Das Bundesfinanzministerium will einem Medienbericht zufolge künftig mit einer spezialisierten Einheit gegen groß angelegten Steuerbetrug wie im Fall der Cum-Ex-Geschäfte vorgehen. Finanzminister Olaf Scholz (SPD) werde dazu eine mit insgesamt 48 Stellen ausgestattete Spezialeinheit beim Bundeszentralamt für Steuern einrichten, berichtete die „Welt am Sonntag“. Für die „Task Force gegen Steuergestaltungsmodelle am Kapitalmarkt“ seien Ausgaben von etwa 21 Millionen Euro veranschlagt, die im Bundeshaushalt 2020 schon eingeplant seien.

Mit dem Hin- und Herschieben von Aktien mit („cum“) und ohne („ex“) Dividendenanspruch hatten Investoren viel Geld zu Lasten der Staatskasse eingestrichen. Anleger ließen sich eine einmal gezahlte Kapitalertragsteuer auf Aktiendividenden mit Hilfe von Banken mehrfach erstatten. Cum-Ex-Deals haben den Staat Schätzungen zufolge mehrere Milliarden Euro gekostet. Der Steuerskandal beschäftigt auch die Justiz.
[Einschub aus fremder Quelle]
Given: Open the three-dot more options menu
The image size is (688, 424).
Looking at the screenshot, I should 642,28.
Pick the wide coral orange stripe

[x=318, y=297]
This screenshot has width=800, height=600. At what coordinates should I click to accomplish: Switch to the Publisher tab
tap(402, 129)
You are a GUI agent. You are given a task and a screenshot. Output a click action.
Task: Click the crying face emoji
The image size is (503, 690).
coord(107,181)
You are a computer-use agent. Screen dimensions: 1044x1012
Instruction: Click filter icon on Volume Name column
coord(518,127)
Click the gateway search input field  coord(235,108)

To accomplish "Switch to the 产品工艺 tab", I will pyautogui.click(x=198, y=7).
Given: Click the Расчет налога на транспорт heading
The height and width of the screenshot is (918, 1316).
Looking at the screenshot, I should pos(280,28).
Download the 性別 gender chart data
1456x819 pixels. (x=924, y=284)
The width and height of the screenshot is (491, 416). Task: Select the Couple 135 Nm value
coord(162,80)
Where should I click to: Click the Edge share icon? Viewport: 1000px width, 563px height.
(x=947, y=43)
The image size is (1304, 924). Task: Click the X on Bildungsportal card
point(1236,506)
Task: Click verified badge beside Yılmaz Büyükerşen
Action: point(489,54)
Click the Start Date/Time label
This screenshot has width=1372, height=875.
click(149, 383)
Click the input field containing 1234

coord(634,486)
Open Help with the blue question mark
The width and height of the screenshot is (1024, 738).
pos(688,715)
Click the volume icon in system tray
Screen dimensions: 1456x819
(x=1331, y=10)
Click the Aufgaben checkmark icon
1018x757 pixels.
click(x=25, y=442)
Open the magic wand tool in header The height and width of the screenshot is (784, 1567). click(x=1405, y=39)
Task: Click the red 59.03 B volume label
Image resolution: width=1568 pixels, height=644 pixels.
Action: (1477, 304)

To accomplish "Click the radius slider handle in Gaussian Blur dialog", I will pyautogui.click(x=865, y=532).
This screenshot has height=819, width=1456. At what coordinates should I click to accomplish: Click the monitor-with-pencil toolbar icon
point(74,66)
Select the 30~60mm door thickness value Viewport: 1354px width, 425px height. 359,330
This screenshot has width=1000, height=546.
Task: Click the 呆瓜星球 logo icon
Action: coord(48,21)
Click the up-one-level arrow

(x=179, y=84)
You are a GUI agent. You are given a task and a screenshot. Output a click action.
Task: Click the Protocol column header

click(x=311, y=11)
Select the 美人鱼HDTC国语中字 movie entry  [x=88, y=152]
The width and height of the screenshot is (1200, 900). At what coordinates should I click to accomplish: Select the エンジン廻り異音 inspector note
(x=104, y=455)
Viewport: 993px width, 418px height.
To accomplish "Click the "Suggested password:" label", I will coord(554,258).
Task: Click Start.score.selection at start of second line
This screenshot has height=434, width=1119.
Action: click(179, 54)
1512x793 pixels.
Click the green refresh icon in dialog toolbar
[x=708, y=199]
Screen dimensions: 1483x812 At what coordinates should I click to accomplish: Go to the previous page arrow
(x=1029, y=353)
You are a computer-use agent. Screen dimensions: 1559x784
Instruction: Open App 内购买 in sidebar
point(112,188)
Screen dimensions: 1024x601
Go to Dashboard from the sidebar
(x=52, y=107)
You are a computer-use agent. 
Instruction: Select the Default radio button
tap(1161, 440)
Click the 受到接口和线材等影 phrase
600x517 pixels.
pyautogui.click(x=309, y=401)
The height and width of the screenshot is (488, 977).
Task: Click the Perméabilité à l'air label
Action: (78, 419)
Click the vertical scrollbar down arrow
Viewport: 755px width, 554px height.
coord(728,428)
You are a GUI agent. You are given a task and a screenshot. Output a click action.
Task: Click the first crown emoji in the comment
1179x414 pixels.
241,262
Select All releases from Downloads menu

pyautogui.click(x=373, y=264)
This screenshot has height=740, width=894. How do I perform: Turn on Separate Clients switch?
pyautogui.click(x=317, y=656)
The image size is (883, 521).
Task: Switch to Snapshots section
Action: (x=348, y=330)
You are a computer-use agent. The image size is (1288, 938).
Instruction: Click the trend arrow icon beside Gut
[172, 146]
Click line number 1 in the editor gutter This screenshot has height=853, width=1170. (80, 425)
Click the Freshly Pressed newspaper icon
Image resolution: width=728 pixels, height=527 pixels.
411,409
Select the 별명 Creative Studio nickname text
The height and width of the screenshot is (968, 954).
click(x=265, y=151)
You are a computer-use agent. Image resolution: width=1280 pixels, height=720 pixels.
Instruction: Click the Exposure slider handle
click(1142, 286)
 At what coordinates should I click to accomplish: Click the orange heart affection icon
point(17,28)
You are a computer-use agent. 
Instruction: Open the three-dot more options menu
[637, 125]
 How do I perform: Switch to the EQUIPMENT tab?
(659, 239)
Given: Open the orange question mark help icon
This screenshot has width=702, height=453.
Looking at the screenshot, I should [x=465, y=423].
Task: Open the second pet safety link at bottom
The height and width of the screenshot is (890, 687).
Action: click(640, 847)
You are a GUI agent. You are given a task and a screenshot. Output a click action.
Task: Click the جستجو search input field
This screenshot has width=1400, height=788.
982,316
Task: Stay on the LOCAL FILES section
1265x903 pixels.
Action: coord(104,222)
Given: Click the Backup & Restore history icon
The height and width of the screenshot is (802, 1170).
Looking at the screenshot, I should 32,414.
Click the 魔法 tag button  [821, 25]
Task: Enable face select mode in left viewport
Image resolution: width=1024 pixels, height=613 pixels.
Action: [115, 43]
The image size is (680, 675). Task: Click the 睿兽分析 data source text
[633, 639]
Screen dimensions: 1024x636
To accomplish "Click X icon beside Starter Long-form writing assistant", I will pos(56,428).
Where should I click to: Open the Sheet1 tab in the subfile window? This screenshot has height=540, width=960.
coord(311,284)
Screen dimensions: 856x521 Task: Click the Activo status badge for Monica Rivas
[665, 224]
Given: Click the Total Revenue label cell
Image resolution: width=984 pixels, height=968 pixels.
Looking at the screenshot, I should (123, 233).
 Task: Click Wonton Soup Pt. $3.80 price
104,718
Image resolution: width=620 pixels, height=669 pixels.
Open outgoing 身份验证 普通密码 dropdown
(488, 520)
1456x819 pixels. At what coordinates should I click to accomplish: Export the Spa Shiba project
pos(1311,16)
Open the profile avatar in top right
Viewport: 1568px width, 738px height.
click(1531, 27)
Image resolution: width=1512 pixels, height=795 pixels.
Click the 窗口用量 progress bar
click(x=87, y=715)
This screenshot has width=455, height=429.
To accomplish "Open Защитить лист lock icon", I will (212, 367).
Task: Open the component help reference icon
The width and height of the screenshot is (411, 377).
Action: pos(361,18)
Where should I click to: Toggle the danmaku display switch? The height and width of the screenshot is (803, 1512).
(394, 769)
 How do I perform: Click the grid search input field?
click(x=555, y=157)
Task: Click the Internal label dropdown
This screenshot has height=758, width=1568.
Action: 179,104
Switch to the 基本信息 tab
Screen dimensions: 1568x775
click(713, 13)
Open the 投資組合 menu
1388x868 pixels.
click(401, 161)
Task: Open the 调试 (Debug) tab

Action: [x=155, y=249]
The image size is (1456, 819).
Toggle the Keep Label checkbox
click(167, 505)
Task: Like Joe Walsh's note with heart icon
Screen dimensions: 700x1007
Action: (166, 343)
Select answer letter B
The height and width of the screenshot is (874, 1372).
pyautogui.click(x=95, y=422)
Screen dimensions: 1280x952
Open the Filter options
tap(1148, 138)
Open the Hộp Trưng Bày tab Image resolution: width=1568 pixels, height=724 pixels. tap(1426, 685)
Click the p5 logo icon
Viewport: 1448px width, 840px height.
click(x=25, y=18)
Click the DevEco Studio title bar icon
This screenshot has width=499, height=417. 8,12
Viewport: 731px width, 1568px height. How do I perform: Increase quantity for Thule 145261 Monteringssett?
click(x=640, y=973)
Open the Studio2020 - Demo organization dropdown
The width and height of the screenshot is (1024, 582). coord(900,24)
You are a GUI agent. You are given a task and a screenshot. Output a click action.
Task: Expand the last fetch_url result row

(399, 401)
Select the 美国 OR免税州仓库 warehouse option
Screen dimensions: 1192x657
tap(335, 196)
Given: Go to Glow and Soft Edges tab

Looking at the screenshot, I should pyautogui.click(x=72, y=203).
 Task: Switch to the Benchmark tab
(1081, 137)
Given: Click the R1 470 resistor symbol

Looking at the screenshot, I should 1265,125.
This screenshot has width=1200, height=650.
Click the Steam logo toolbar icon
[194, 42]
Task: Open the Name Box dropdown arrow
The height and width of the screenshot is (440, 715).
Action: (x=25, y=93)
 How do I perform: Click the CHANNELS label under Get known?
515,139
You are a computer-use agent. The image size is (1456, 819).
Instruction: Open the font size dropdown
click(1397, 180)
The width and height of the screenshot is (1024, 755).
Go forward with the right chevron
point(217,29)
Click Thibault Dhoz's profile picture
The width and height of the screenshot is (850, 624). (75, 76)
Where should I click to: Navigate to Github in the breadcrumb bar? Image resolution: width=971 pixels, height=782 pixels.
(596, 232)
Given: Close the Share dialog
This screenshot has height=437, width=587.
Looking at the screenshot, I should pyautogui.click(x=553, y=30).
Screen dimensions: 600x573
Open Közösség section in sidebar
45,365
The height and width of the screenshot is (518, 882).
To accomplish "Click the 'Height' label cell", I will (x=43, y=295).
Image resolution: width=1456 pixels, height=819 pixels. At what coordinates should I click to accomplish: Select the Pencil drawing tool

Scholz wolle die neue Einheit dem Vernehmen nach am Montag bei einer Sitzung den Chefs der Steuerabteilungen bei Bund und Ländern vorstellen, berichtete die Zeitung. Sie solle „Informationen über Handlungsmuster und Akteure“ in einer Hand bündeln und auswerten. Landesbehörden, die Finanzaufsicht Bafin sowie ausländische Ermittlungsbehörden sollten bei ihr Ansprechpartner finden.